Work instruction |
Look through the lines below for the word "will", and copy every line that has it.
------ Material shown ------
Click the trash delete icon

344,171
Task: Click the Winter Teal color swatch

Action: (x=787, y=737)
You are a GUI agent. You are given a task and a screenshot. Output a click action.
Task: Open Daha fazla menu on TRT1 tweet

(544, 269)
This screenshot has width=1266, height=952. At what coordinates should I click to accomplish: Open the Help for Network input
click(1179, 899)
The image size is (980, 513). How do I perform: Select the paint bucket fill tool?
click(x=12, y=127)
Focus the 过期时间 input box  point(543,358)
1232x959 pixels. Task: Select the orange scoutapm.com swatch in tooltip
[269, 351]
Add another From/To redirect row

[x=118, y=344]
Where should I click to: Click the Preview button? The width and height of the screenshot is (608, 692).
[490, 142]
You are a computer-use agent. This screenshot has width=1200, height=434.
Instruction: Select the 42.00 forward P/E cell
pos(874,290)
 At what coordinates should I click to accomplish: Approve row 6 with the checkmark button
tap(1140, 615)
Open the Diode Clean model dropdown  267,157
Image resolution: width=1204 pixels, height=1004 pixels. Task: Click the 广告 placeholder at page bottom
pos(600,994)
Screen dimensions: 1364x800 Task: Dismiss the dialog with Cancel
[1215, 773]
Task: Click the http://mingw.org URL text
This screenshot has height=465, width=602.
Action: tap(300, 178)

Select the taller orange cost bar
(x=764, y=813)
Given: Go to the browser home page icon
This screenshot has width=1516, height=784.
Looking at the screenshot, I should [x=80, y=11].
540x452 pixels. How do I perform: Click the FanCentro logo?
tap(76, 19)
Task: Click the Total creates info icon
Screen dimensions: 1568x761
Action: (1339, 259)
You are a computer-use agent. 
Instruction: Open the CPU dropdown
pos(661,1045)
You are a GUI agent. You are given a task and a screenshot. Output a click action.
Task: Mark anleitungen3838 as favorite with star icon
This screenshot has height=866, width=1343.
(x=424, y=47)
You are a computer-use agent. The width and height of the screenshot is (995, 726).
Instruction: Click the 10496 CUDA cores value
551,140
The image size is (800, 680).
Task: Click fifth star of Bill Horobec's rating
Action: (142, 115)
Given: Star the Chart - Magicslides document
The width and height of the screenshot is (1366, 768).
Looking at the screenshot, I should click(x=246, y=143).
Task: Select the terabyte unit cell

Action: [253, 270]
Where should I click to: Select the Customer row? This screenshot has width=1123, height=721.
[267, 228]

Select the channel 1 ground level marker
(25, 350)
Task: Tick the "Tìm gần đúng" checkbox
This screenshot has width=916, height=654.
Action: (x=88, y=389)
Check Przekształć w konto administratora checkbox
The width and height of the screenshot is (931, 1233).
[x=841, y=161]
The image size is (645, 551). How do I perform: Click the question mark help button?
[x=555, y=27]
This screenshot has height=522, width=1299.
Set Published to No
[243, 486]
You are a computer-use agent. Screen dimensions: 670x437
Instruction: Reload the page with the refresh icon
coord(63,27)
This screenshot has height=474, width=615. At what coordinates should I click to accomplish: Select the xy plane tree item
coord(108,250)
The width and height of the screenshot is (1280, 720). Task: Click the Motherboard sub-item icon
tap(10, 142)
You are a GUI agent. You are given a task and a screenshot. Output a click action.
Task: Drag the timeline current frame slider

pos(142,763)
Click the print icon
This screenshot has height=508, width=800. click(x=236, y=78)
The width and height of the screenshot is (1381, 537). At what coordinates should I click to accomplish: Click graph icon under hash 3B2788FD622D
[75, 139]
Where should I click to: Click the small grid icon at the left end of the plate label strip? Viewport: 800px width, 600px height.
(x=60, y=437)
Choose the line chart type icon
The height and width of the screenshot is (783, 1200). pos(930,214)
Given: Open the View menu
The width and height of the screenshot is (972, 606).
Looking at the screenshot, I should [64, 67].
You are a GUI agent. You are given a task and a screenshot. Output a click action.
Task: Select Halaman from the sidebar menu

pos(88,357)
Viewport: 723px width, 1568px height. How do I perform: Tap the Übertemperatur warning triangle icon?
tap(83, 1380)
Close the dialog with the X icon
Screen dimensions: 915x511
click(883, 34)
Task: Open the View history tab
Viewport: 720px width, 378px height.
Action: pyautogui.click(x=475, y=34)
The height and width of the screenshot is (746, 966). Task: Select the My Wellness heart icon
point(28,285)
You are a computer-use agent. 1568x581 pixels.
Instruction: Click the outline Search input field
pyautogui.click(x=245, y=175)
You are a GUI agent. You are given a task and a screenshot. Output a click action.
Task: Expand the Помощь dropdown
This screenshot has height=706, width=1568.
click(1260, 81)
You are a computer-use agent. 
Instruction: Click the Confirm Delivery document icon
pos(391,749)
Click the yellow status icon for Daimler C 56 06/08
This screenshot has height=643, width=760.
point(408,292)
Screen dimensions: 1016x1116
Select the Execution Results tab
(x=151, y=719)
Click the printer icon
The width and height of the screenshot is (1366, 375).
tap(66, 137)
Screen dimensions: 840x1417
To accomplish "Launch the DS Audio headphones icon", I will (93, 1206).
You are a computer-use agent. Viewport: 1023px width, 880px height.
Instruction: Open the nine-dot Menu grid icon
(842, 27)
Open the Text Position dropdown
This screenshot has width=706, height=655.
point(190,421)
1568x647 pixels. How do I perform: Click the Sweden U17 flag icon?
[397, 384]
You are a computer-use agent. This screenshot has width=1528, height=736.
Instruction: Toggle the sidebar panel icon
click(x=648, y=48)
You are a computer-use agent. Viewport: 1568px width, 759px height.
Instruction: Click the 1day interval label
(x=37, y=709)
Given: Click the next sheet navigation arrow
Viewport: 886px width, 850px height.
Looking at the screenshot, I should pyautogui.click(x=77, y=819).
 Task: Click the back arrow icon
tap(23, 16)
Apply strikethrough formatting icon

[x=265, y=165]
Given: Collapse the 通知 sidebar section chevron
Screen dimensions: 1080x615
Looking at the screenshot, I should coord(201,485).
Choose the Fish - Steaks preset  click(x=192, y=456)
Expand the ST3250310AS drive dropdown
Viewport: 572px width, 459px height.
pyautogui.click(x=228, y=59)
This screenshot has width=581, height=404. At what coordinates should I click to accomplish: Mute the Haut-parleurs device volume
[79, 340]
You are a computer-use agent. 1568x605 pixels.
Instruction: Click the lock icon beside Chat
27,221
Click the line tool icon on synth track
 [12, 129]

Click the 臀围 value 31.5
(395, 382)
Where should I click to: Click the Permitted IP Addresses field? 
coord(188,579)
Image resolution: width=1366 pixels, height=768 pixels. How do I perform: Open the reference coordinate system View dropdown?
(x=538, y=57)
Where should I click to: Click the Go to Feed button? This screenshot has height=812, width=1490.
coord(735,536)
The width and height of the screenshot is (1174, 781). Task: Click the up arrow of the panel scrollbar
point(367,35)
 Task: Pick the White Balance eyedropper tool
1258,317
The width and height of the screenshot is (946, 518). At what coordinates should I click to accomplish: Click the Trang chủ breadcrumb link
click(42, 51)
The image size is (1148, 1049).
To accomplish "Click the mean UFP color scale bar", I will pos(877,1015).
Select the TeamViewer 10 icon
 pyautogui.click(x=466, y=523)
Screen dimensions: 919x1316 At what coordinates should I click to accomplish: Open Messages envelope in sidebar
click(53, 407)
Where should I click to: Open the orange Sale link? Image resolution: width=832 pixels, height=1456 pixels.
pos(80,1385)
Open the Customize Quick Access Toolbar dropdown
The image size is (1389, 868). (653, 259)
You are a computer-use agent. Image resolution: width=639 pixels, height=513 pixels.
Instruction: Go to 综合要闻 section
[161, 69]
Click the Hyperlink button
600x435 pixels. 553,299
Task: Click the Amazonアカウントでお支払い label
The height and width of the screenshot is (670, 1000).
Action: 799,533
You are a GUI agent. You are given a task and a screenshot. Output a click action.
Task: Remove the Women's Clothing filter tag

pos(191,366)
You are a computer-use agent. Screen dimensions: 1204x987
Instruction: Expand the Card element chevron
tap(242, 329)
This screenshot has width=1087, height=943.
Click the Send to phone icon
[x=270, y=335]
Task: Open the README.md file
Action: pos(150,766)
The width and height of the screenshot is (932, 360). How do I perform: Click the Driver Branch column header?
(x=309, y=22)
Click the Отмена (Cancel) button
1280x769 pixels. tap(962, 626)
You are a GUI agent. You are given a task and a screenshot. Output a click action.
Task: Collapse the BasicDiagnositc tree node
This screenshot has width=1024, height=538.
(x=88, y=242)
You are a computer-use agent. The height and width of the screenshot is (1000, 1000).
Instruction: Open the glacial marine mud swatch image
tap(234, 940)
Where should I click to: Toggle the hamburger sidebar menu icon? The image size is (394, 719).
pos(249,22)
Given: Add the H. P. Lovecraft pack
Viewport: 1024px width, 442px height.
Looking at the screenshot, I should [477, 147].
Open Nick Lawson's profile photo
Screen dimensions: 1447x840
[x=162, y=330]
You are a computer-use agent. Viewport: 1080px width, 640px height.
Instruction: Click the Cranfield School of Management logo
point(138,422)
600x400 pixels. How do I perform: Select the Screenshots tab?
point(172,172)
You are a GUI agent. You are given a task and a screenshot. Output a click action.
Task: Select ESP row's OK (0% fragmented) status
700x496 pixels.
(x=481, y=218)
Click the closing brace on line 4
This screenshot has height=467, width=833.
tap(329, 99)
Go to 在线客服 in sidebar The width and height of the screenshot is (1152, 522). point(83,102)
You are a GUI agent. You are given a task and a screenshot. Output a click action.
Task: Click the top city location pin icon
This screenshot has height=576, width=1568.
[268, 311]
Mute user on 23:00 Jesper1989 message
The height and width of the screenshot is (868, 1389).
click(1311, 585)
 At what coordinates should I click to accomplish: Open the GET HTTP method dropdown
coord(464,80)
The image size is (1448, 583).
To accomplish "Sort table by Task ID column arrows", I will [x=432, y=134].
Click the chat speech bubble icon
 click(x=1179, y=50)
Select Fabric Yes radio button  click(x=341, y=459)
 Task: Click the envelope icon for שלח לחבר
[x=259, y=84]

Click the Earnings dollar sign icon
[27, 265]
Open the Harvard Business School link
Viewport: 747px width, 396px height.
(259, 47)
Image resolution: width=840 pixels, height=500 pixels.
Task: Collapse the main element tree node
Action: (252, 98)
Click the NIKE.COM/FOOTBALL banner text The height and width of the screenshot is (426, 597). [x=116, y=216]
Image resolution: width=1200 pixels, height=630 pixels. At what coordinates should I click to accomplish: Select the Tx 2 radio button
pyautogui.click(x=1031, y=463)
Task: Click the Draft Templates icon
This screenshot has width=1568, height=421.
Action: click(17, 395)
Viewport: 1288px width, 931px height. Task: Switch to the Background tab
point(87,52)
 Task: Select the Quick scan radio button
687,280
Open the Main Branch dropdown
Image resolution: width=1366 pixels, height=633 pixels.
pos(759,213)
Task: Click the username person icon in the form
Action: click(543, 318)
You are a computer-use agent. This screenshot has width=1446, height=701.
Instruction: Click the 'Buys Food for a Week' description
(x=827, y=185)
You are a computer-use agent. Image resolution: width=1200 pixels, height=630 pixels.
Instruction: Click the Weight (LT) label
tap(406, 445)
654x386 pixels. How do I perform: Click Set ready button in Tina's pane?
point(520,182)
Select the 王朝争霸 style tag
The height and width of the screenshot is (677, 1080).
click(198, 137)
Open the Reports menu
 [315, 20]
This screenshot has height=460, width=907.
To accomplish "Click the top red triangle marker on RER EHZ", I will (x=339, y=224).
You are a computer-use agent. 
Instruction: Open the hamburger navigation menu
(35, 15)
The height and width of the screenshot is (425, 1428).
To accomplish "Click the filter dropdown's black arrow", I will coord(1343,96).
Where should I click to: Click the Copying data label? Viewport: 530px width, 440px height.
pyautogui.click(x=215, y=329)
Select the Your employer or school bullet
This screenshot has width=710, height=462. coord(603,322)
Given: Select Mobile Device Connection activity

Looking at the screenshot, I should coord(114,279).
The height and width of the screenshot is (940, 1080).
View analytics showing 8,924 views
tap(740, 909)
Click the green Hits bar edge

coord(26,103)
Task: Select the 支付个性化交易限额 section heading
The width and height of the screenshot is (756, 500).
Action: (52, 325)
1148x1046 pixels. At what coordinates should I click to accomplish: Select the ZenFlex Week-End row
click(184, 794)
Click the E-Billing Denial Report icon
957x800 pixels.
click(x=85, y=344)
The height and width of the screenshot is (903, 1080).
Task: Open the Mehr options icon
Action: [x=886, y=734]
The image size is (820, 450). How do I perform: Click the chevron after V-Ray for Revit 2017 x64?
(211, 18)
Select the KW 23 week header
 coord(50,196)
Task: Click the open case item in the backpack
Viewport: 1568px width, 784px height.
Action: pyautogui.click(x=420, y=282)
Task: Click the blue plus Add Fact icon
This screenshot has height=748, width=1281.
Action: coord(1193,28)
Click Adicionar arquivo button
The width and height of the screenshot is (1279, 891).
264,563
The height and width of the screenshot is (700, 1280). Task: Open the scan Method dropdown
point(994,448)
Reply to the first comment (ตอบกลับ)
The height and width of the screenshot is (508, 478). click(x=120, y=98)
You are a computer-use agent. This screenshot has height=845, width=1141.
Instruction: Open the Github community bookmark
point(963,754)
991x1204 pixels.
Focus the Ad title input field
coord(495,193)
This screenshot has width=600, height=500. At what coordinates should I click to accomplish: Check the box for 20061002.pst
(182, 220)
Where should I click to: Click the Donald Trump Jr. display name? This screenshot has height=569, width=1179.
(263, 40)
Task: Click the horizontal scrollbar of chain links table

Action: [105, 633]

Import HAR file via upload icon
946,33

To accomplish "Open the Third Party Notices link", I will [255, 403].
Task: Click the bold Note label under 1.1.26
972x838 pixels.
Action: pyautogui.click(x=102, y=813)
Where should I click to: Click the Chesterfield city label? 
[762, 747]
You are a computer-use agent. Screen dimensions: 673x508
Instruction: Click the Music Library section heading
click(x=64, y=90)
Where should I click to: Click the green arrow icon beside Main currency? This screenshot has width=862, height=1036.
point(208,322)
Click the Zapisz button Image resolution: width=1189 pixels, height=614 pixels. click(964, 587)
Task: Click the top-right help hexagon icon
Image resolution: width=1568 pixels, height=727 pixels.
------
Answer area |
To accomplish "Launch the DS Audio headphones icon", I will (93, 1206).
To accomplish "Click the mean UFP color scale bar", I will pos(877,1015).
To accomplish "Sort table by Task ID column arrows", I will [x=432, y=134].
To accomplish "Click the top red triangle marker on RER EHZ", I will (x=339, y=224).
To accomplish "Click the filter dropdown's black arrow", I will coord(1343,96).
To accomplish "Open the Third Party Notices link", I will [255, 403].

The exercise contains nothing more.